Return exactly the lines from the "Open the Сервис menu" line through the last line of the entries below. Include no pictures.

» **Stored items**:
[Start of Attachment]

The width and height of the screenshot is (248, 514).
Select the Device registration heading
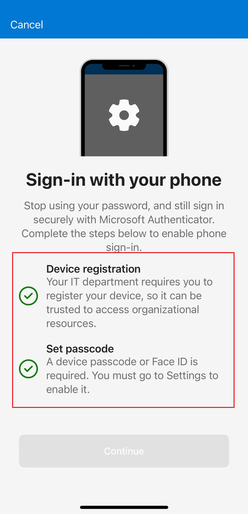93,269
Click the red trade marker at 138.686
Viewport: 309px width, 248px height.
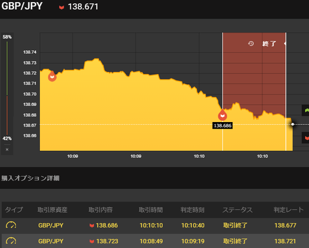point(222,115)
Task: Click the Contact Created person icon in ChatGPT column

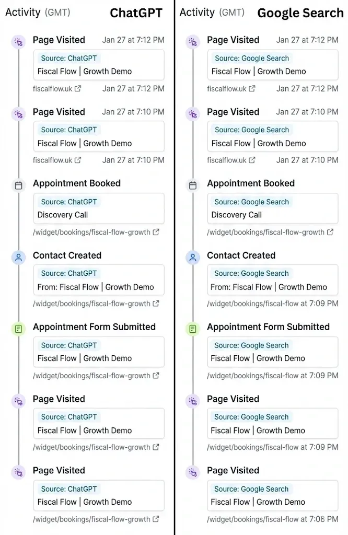Action: 19,257
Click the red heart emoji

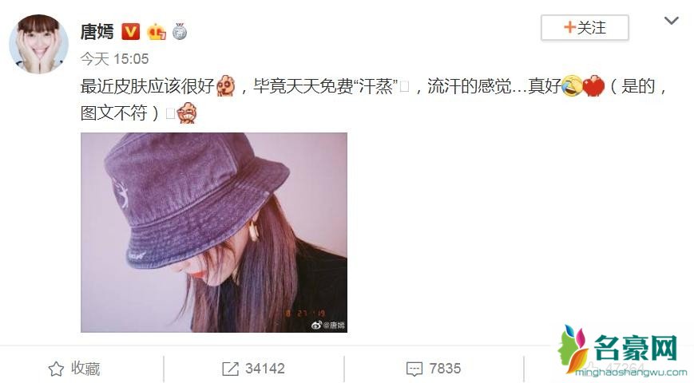[593, 86]
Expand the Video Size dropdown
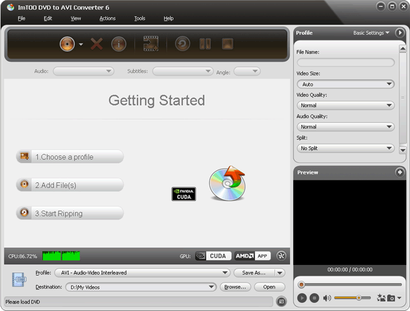The width and height of the screenshot is (410, 311). (346, 84)
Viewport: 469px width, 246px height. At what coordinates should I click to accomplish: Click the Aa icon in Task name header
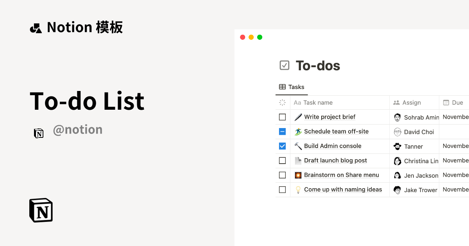[297, 102]
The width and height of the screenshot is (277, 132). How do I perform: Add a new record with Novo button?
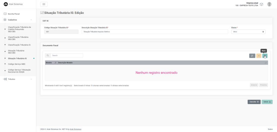point(265,56)
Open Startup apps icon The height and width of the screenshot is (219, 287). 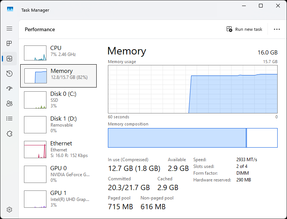(9, 89)
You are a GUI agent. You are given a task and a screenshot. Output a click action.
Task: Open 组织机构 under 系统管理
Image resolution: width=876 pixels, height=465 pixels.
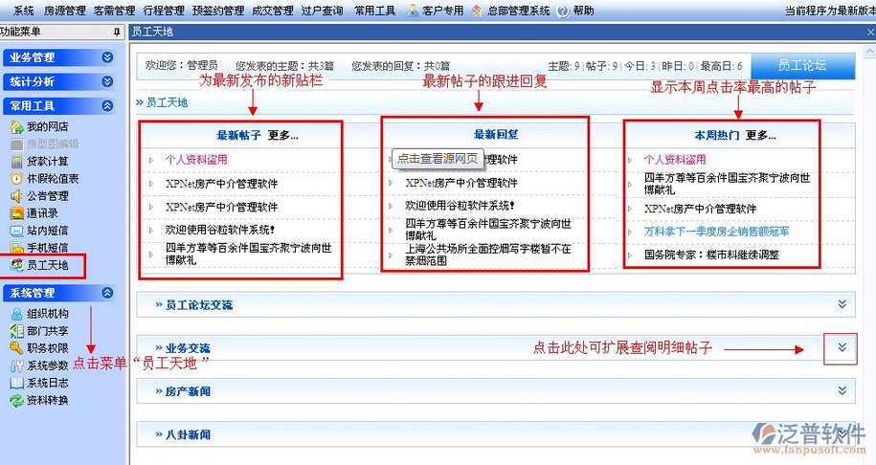click(47, 314)
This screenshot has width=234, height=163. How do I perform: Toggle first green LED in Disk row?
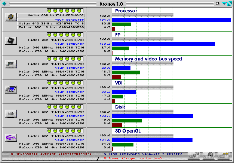coord(50,107)
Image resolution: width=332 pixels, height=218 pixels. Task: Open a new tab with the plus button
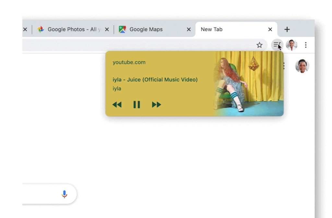287,29
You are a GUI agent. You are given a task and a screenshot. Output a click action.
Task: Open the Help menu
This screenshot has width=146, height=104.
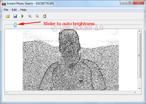pyautogui.click(x=23, y=10)
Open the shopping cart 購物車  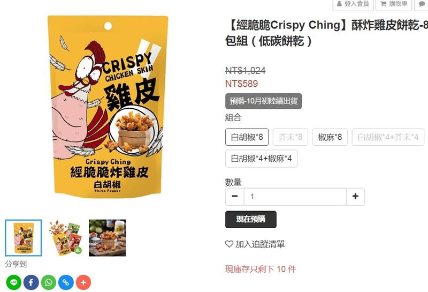(x=394, y=4)
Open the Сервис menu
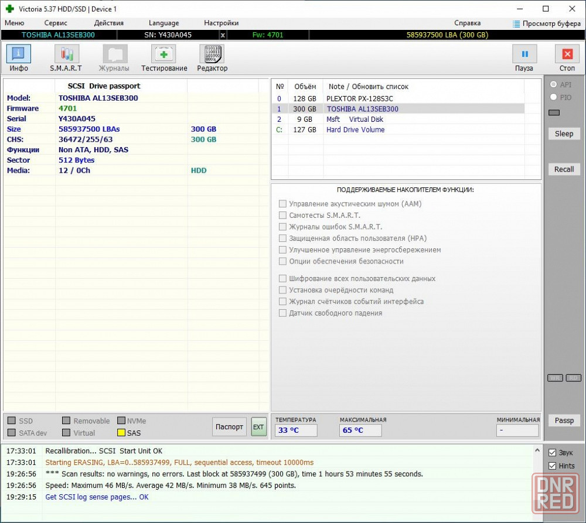This screenshot has width=586, height=523. click(x=56, y=23)
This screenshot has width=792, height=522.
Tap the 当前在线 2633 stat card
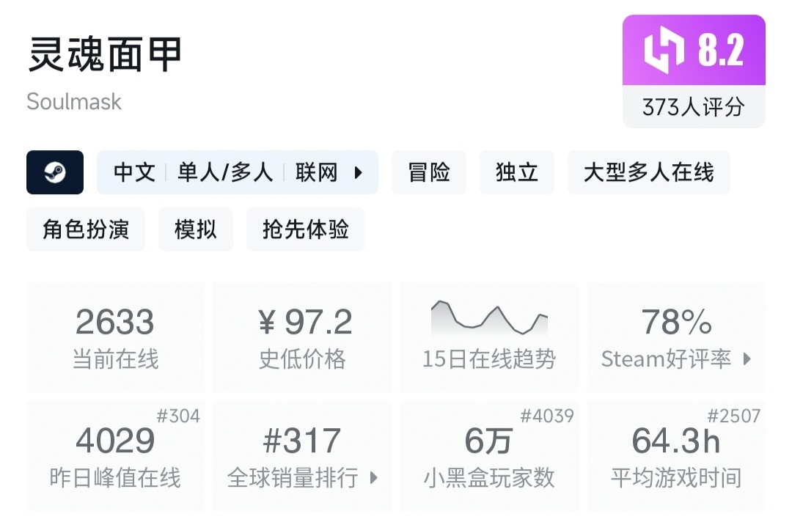click(115, 337)
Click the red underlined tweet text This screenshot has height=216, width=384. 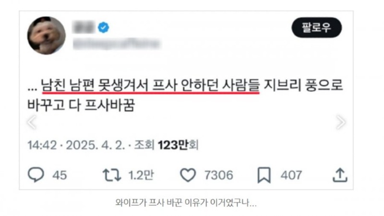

[End of Attachment]

» **Exercise result**:
Open the Сервис menu
This screenshot has width=586, height=523. click(x=56, y=23)
This screenshot has width=792, height=522.
Tap the 当前在线 2633 stat card
click(115, 337)
Click the red underlined tweet text This screenshot has height=216, width=384. 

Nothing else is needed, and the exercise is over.